Personal information
- Date of birth: 29 November 1999 (age 26)
- Place of birth: Langenegg, Austria
- Height: 1.89 m (6 ft 2 in)
- Position: Forward

Youth career
- 2008–2013: FC Langenegg
- 2013–2015: AKA Vorarlberg

Senior career*
- Years: Team / Apps / (Gls)
- 2016–2018: Rheindorf Altach / 3 / (0)
- 2018–2019: VfB Stuttgart II / 17 / (1)
- 2019–2021: Rheindorf Altach / 47 / (8)
- 2021–2024: Académico de Viseu / 35 / (9)
- 2025: Admira Wacker / 14 / (3)
- 2025–2026: Schwarz-Weiß Bregenz / 4 / (3)
- 2026: Savoia / 11 / (2)

International career
- 2020: Austria U21 / 1 / (0)

= Daniel Nussbaumer =

Austrian footballer (born 1999)

Daniel Nussbaumer (born 29 November 1999) is an Austrian professional footballer who plays as a forward.

==Club career==
He made his Austrian Football Bundesliga debut for SC Rheindorf Altach on 28 May 2017 in a game against FC Red Bull Salzburg.

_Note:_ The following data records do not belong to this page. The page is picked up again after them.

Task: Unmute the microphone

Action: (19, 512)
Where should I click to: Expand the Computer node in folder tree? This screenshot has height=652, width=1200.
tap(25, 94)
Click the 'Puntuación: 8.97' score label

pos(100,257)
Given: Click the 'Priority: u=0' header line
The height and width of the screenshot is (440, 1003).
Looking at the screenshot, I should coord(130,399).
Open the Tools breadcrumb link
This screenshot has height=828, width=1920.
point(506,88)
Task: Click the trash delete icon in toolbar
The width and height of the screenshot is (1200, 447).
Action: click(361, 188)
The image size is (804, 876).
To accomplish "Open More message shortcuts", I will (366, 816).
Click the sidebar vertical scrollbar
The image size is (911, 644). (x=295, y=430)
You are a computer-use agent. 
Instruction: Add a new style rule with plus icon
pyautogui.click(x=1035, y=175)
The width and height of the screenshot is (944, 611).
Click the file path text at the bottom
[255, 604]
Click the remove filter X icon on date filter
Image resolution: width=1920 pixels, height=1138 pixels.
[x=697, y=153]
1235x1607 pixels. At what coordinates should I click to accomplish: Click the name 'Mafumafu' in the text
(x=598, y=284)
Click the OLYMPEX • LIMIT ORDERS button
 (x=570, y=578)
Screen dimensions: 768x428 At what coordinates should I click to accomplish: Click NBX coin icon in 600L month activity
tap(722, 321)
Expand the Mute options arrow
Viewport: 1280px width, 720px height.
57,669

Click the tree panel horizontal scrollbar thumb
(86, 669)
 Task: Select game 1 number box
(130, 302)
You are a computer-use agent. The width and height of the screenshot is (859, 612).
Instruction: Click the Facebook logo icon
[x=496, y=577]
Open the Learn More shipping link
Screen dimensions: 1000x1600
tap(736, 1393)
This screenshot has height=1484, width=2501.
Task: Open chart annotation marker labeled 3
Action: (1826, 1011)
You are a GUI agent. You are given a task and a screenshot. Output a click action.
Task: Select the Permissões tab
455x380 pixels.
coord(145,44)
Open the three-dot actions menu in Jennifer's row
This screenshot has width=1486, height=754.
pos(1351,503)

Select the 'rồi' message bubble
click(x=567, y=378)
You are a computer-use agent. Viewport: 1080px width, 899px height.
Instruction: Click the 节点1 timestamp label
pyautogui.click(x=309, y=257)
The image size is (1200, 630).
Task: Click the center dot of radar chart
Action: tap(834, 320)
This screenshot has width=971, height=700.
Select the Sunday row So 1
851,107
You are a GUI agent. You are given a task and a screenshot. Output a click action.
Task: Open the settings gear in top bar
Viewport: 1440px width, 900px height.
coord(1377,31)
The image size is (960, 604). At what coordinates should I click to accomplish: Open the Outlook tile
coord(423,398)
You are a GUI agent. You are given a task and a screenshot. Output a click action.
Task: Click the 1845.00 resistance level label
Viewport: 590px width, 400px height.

In 2018 he signed up for the German club VfB Stuttgart II with a contract until June 2020.

On 30 August 2021, he moved to Académico de Viseu in Portugal. In 2022, he suffered a serious ankle injury, which sidelined him for an extended period.

==Personal life==
Nussbaumer is the cousin of Lars Nussbaumer, who is also a professional footballer.